→ **Provided text**
But as much as technology takes up the lion's share of his
life, Williams understands there is more to living than electronics.
"I get a lot of enjoyment out of making things whether it
be flowers or engines," he said. "I think that people who are doers do.
It's not that I can't relax, I can do that. But generally, I'm always
planning something in my head."
His success in business may be a reason to be proud, but
Williams takes greater pride in the accomplishments of his two sons --
which becomes clear when you hear him talk about them.
"I guess one is lucky to see one's children grow up and
they don't have a problem with alcohol or drugs and are fascinating.
"My 19-year-old was up in December and came into a play
rehearsal and there was a small party afterwards which he came to. The talk
afterwards was "wow, what a guy."
"But I'm building model airplanes, and he got his pilot's
licence when he was 16. He could do anything. He's a very gifted kid. He's
four times more intelligent than I am.
But don't expect on celebrating Williams's contribution to
Yellowknife when he is an old man.

→ **Material provided**
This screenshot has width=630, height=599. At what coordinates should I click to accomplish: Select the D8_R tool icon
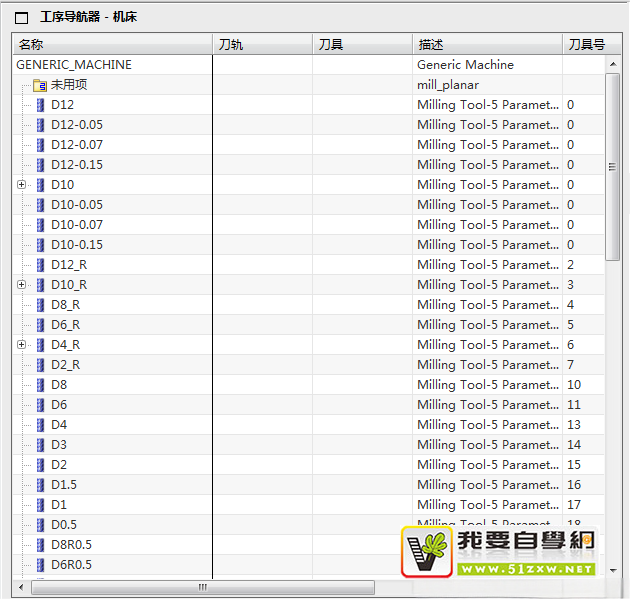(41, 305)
---
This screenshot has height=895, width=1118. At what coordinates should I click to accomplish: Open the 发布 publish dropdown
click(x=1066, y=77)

→ **Directive A**
In the profile of Williams, what two things does he say he enjoys making?
→ **Directive B**
From the profile of Williams, output the passage that begins with the words containing "But as much" and ends with "talk about them.".
The rows come from a different source than the profile of Williams.

→ **Worked solution A**
Flowers and engines.

→ **Worked solution B**
But as much as technology takes up the lion's share of his
life, Williams understands there is more to living than electronics.
"I get a lot of enjoyment out of making things whether it
be flowers or engines," he said. "I think that people who are doers do.
It's not that I can't relax, I can do that. But generally, I'm always
planning something in my head."
His success in business may be a reason to be proud, but
Williams takes greater pride in the accomplishments of his two sons --
which becomes clear when you hear him talk about them.